DATA
************

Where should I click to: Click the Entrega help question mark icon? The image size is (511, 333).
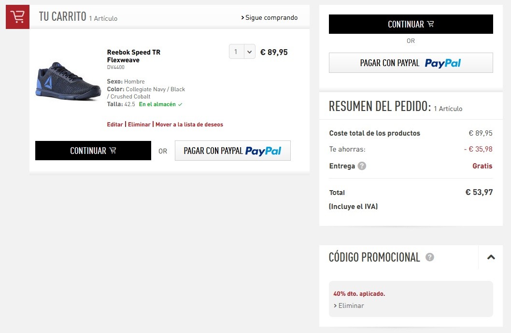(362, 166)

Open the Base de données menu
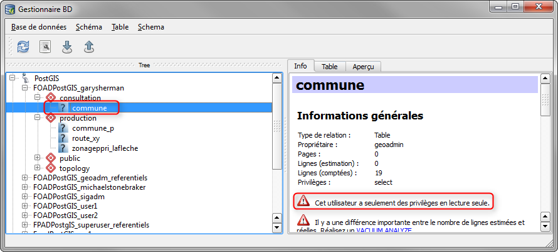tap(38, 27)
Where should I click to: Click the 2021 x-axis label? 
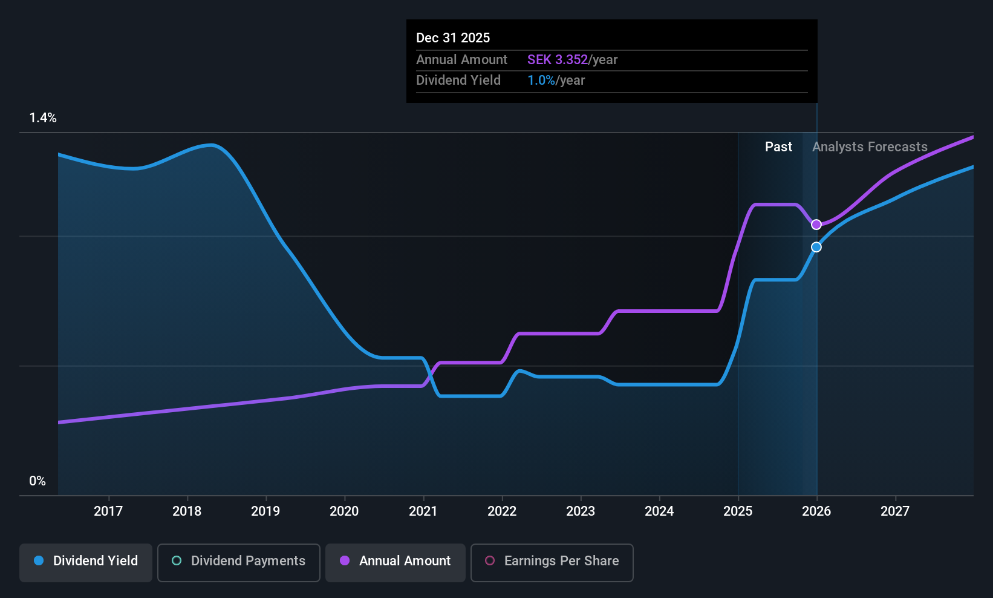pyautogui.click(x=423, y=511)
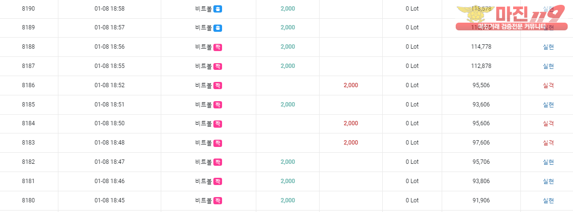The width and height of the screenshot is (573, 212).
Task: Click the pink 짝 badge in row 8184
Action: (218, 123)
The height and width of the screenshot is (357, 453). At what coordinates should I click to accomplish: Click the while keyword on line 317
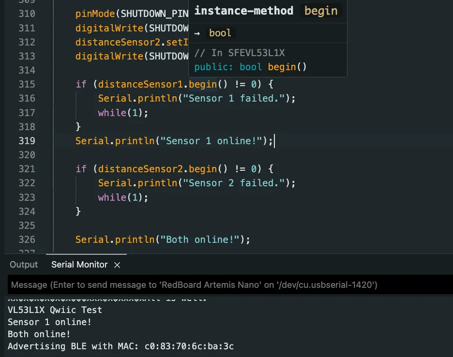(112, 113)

************

AIM OF THE EXERCISE
Images are to be skipped, and each line above is to be returned exactly.

OUTPUT FOR THIS TASK
Where should I click to: Click the Entrega help question mark icon? The image size is (511, 333).
(362, 166)

Open the Base de données menu
tap(38, 27)
Where should I click to: Click the 2021 x-axis label? 
pyautogui.click(x=423, y=511)
The width and height of the screenshot is (573, 212).
Task: Click the pink 짝 badge in row 8184
Action: (218, 123)
The height and width of the screenshot is (357, 453). At what coordinates should I click to accomplish: Click the while keyword on line 317
(112, 113)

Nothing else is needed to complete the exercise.